DirecTV and Dish are in advanced talks to merge in a deal that could create the largest US pay-TV provider, with more than 20 million subscribers, according to multiple reports.
The agreement could be announced as early as Monday, The Wall Street Journal reported Thursday evening. It would also include Sling TV, Dish’s streaming television brand.
Both satellite-TV companies have been hemorrhaging customers opting for less expensive, easier-to-cancel streaming services.
The proposed deal would give DirecTV-parent AT&T and private equity firm TPG a way to dramatically slash costs.
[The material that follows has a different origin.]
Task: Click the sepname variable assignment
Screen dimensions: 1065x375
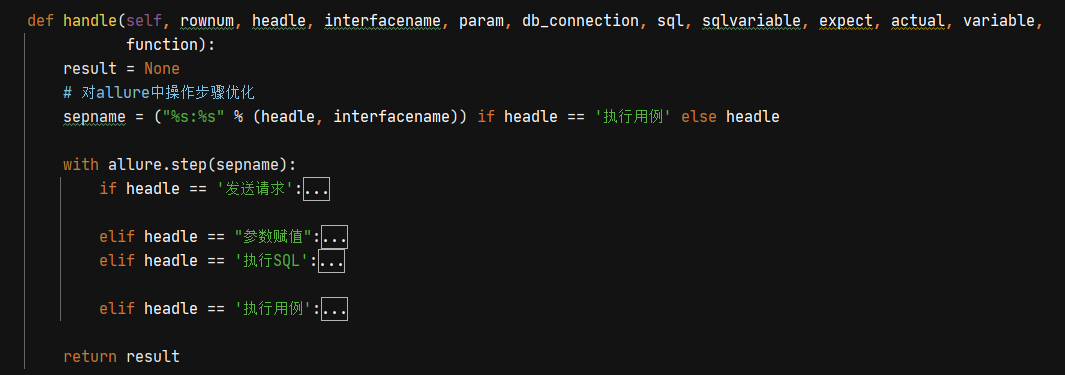Action: (x=94, y=117)
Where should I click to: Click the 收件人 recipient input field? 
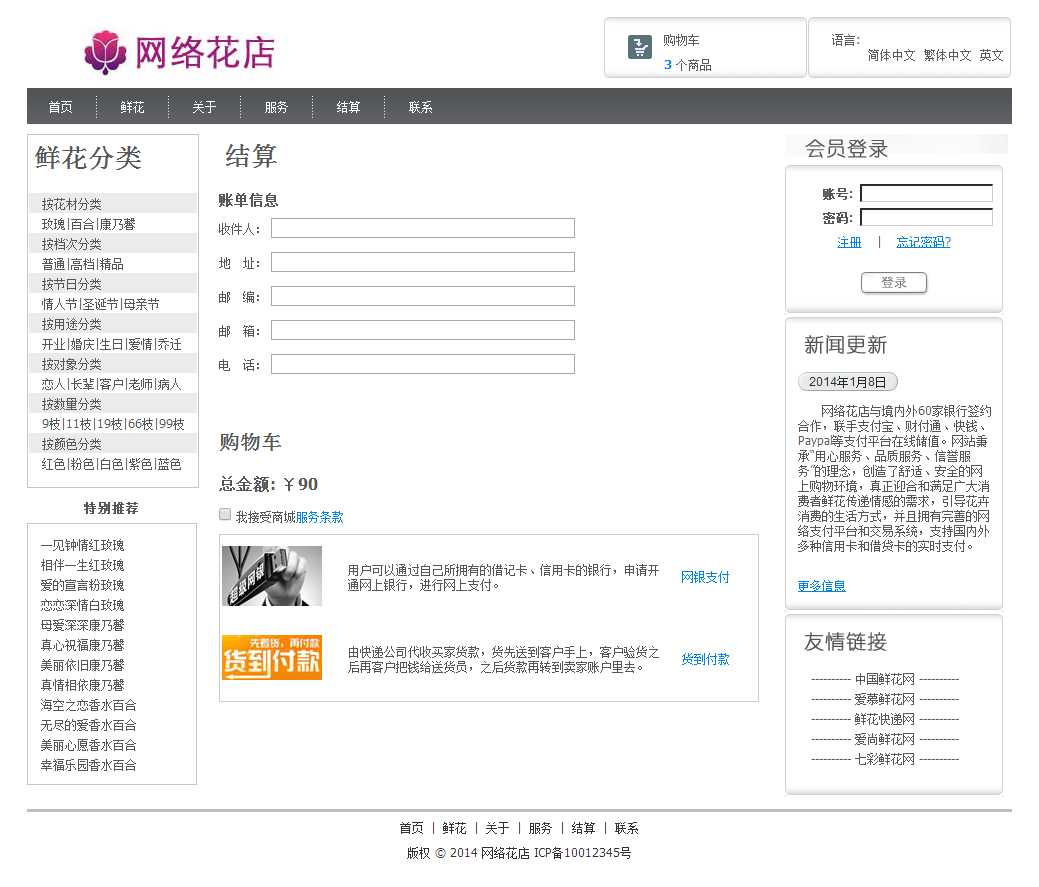click(x=422, y=229)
For Dish, it would provide Charlie Ergen, the co-founder of parent company EchoStar, with a lifeline from crushing debt payments, Bloomberg reported.
The companies have flirted with a merger before, holding talks several times over the past two decades. In 2001, Ergen tried to combine the two satellite TV networks, but was thwarted by regulators.
The bold negotiating tactics of Ergen, a former poker player, has complicated other efforts, including its more recent negotiations in 2022.
It’s unclear if federal regulators would see the pay-TV landscape as competitive this time around, as they once had, and block the proposed deal, or see how bleak satellite TV’s future has become due to the rise of streaming.
In 2015, the pay-TV industry, including cable and satellite, had 104 million US subscribers, according to data compiled by Bloomberg Intelligence.
That figure has shriveled to fewer than 70 million this year amid cord-cutting and the dramatic growth of streaming services like Netflix and Amazon Prime.
DirecTV also took a hit recently when it lost the Sunday Ticket package to YouTube TV.